§ DATA TO USE
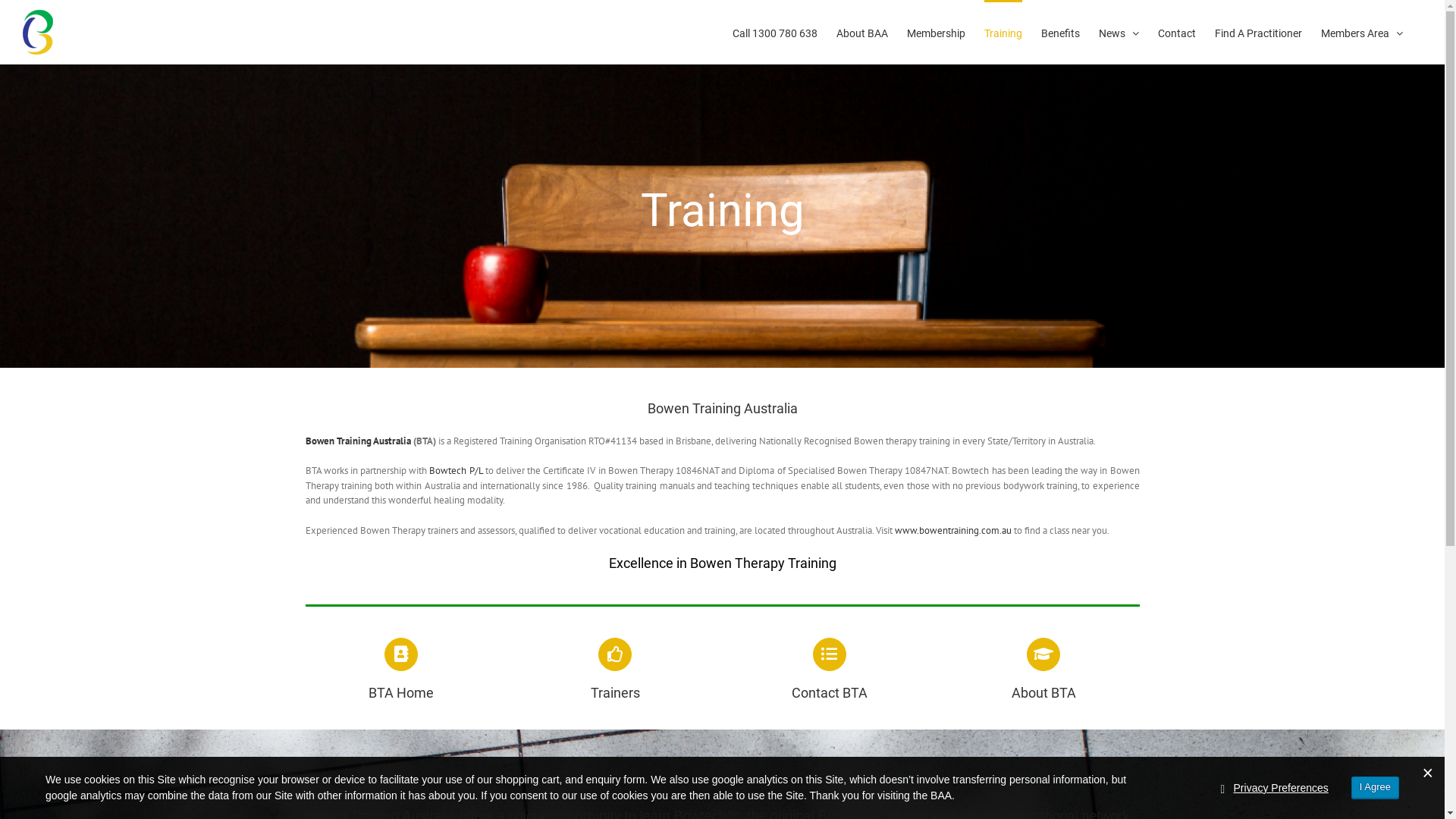 This screenshot has height=819, width=1456. What do you see at coordinates (1258, 32) in the screenshot?
I see `'Find A Practitioner'` at bounding box center [1258, 32].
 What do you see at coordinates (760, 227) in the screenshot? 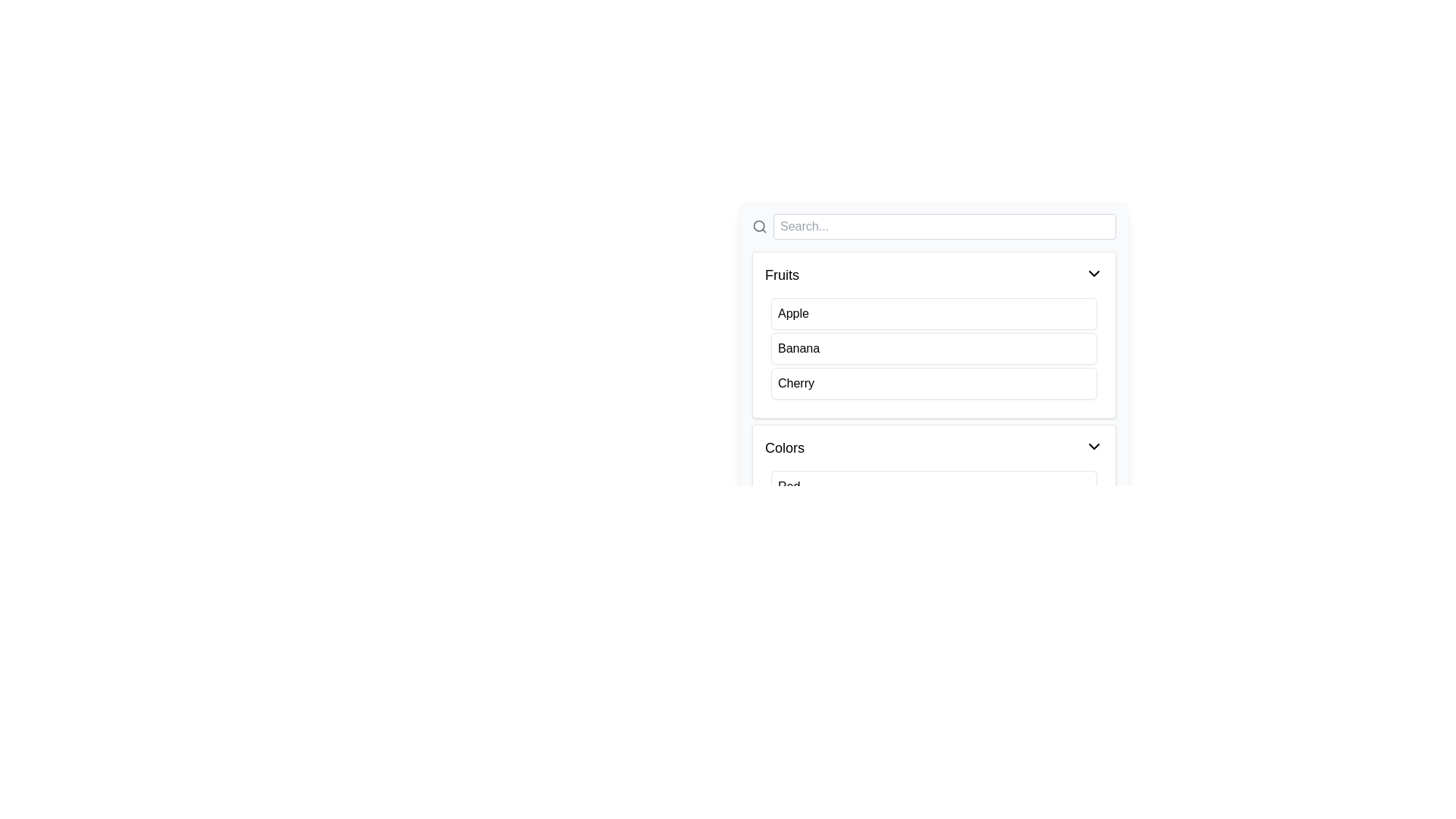
I see `the search feature icon located to the left of the search input field` at bounding box center [760, 227].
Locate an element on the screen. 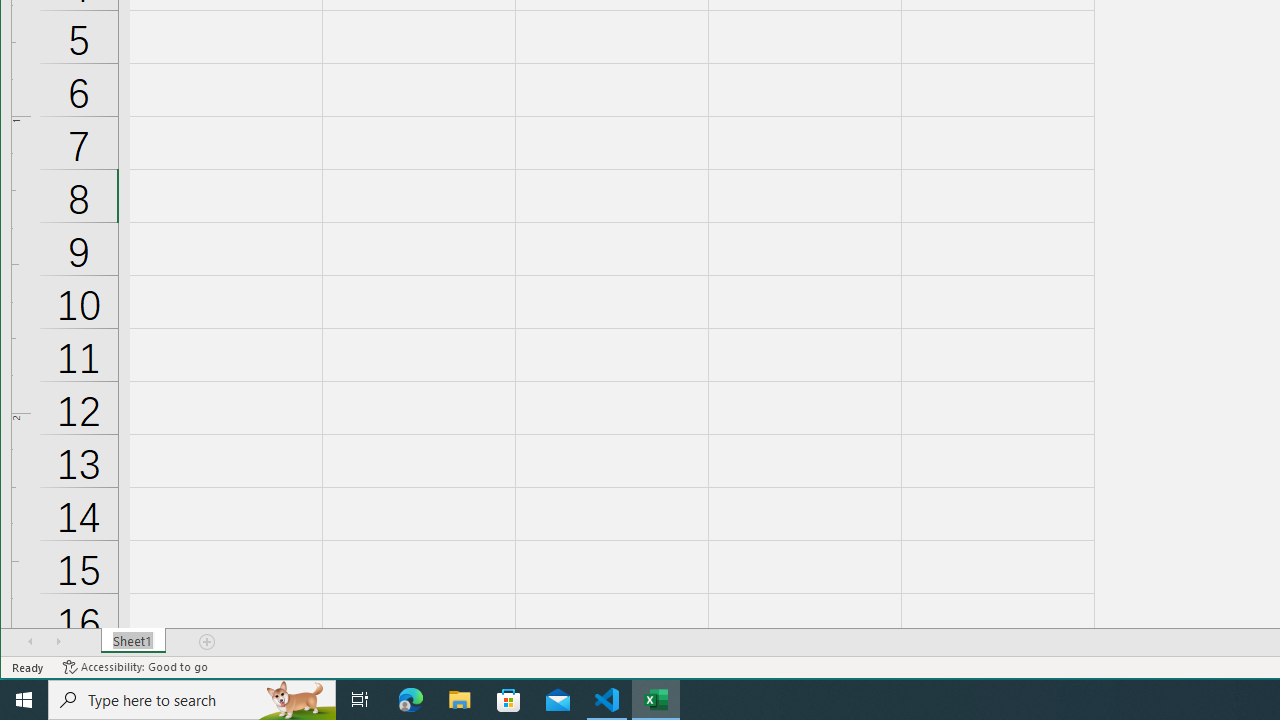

§ TASK TO CARRY OUT
Quote every row above word for word, omitting the pictures.

§ RESULT
 This screenshot has height=819, width=1456. What do you see at coordinates (1258, 32) in the screenshot?
I see `'Find A Practitioner'` at bounding box center [1258, 32].
 What do you see at coordinates (760, 227) in the screenshot? 
I see `the search feature icon located to the left of the search input field` at bounding box center [760, 227].
Locate an element on the screen. 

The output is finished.